Amazon mirrors Microsoft with AI investment
Logistics giant will invest up to $4 billion in Anthropic
Amazon is to invest $1.25 billion (£1 billion) in AI start-up Anthropic, developer of the ChatGPT rival Claude.
The move mirrors Microsoft's investment in OpenAI, which released ChatGPT last year.
ChatGPT quickly became the world's fastest-growing app, and sparked a flurry of AI interest worldwide. Soon, any tech company that didn't at least mention AI risked being left behind, even if its products didn't actually have any smarts.
Still, it's not as if AI washing is a new phenomenon.
Microsoft's investment has been paying dividends, setting the firm up as a market leader.
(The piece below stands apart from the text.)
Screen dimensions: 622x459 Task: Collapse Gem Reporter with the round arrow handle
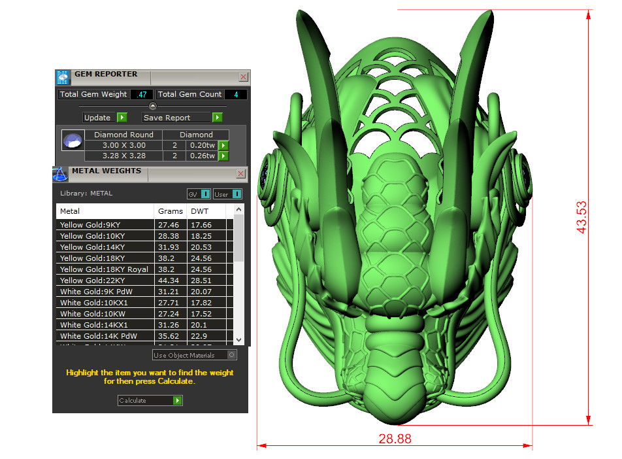coord(152,106)
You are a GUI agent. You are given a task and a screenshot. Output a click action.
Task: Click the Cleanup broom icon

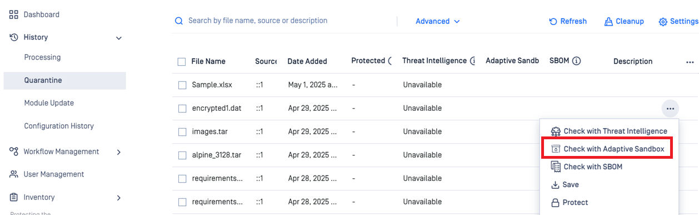pyautogui.click(x=608, y=21)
The company has already been building AI assistant features like Copilot into Windows 11 at a system level - although confusingly, it uses the name for several different products.
Rivals like Amazon have been forced to play catch-up, and its investment in Anthropic marks the beginning of the next stage in the AI race.
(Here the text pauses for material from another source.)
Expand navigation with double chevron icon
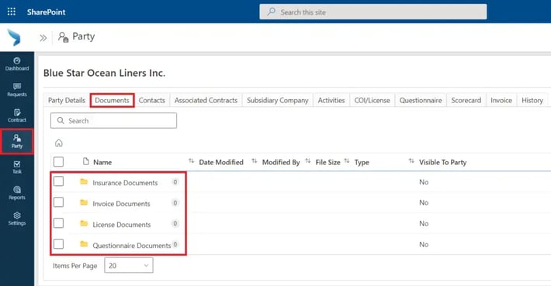 coord(43,37)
"I think the playing field is starting to level off," Gartner's Jim Hare told the BBC.
Filling in the gaps
Anthropic's generative AI assistant, Claude, is similar to ChatGPT but has more recent training data (up until 2023) can produce longer answers and outperforms GPT-4 in areas like truthful QA, coding and GSM8K. That's not to say it's better - the case isn't so clear-cut - but it performs well in areas ChatGPT has struggled with.
Amazon's investment gives it a minority stake in Anthropic, and can be increased to up to $4 billion (£3.2 billion).
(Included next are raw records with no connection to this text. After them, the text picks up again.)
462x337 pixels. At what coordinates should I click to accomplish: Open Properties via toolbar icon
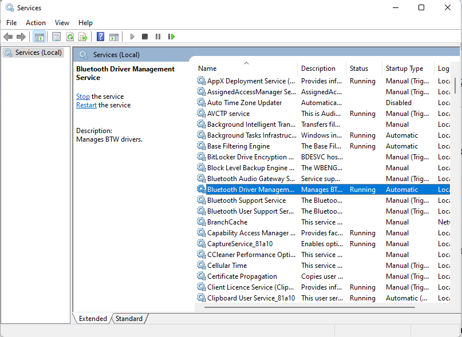pos(56,37)
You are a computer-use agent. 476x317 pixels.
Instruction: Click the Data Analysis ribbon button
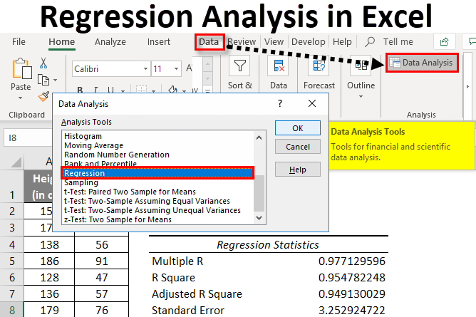pyautogui.click(x=420, y=63)
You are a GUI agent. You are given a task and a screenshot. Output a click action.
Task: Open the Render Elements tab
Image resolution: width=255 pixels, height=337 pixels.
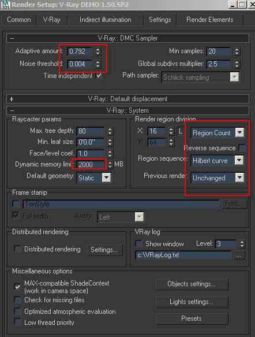click(x=210, y=20)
CEO Andy Jassy says the move will benefit both parties:
"We...believe we can help improve many customer experiences, short- and long-term, through our deeper collaboration."
Under the terms of the deal, Anthropic will use AWS as its primary cloud provider for the "majority of workloads" - although not exclusively - and will use AWS' Trainium and Inferentia chip designs to drive the foundation models underpinning its AI.
AWS has been trying to promote its own chip designs as alternatives to Nvidia's, which currently dominates the market for AI chips.
For its part, Amazon will benefit by being able to use Claude to create new customer applications, or enhance existing ones. Microsoft has a similar arrangement with OpenAI.
Amazon is not the first tech giant to recognise Anthropic's potential. Google invested $300 million in the company in late 2022, taking a 10% stake.
Google became Anthropic's preferred cloud partner at the time, but that has seemingly since been superseded by AWS.